- [Exercise description] Transcribe the listing below verbatim, from the line with "is (215, 171)." to the line with "Action: 514,35", both lines included, and nothing else.

- [Raw records]
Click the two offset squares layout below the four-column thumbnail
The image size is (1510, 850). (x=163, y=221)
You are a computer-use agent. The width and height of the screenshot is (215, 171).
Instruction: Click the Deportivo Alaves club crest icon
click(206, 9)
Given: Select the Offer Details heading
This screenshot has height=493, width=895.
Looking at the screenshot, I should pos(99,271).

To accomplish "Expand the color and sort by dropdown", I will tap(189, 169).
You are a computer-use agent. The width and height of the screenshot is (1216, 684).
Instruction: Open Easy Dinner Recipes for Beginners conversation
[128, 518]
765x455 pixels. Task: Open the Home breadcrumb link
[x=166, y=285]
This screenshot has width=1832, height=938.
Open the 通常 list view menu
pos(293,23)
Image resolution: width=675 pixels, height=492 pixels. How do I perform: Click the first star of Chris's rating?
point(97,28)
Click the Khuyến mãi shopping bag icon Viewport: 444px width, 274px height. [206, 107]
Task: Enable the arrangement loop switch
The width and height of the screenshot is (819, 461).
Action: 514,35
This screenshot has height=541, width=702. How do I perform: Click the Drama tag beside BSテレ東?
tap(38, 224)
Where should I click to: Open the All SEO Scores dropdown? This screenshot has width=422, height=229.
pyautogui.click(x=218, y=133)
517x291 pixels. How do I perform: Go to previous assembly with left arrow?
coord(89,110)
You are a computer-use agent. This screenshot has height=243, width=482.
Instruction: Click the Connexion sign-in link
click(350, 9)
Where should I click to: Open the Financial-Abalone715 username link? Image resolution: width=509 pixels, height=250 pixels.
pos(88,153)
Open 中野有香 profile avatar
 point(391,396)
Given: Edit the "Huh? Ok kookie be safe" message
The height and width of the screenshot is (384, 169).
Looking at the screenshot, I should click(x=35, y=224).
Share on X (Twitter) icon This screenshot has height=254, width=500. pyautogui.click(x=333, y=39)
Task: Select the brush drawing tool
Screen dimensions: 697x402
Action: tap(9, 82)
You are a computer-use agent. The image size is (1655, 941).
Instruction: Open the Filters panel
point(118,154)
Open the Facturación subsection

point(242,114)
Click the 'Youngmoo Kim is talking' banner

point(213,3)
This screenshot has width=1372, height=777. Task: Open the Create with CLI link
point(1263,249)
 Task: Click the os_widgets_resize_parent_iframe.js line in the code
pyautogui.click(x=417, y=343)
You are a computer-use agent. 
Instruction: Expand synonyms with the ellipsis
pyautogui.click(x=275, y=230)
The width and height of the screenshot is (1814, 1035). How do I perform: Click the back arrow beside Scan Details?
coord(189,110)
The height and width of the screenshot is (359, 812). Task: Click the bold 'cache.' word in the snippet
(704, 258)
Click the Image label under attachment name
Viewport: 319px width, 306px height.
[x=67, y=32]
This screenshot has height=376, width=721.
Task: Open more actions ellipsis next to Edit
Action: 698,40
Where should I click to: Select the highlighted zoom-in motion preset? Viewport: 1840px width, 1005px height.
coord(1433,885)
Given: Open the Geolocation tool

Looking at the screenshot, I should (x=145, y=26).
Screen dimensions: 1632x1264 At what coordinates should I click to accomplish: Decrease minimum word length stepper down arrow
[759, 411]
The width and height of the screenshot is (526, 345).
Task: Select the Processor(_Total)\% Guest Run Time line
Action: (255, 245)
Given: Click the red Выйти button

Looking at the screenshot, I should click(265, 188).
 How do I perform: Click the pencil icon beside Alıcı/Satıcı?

- [Solution]
You are a computer-use agent. The width and height of the screenshot is (215, 171).
Instruction: Click the Deportivo Alaves club crest icon
click(206, 9)
Given: Select the Offer Details heading
This screenshot has height=493, width=895.
Looking at the screenshot, I should pos(99,271).

To accomplish "Expand the color and sort by dropdown", I will tap(189, 169).
You are a computer-use agent. The width and height of the screenshot is (1216, 684).
Instruction: Open Easy Dinner Recipes for Beginners conversation
[128, 518]
765x455 pixels. Task: Open the Home breadcrumb link
[x=166, y=285]
This screenshot has width=1832, height=938.
Open the 通常 list view menu
pos(293,23)
Image resolution: width=675 pixels, height=492 pixels. How do I perform: Click the first star of Chris's rating?
point(97,28)
Click the Khuyến mãi shopping bag icon Viewport: 444px width, 274px height. [206, 107]
Task: Enable the arrangement loop switch
The width and height of the screenshot is (819, 461).
Action: 514,35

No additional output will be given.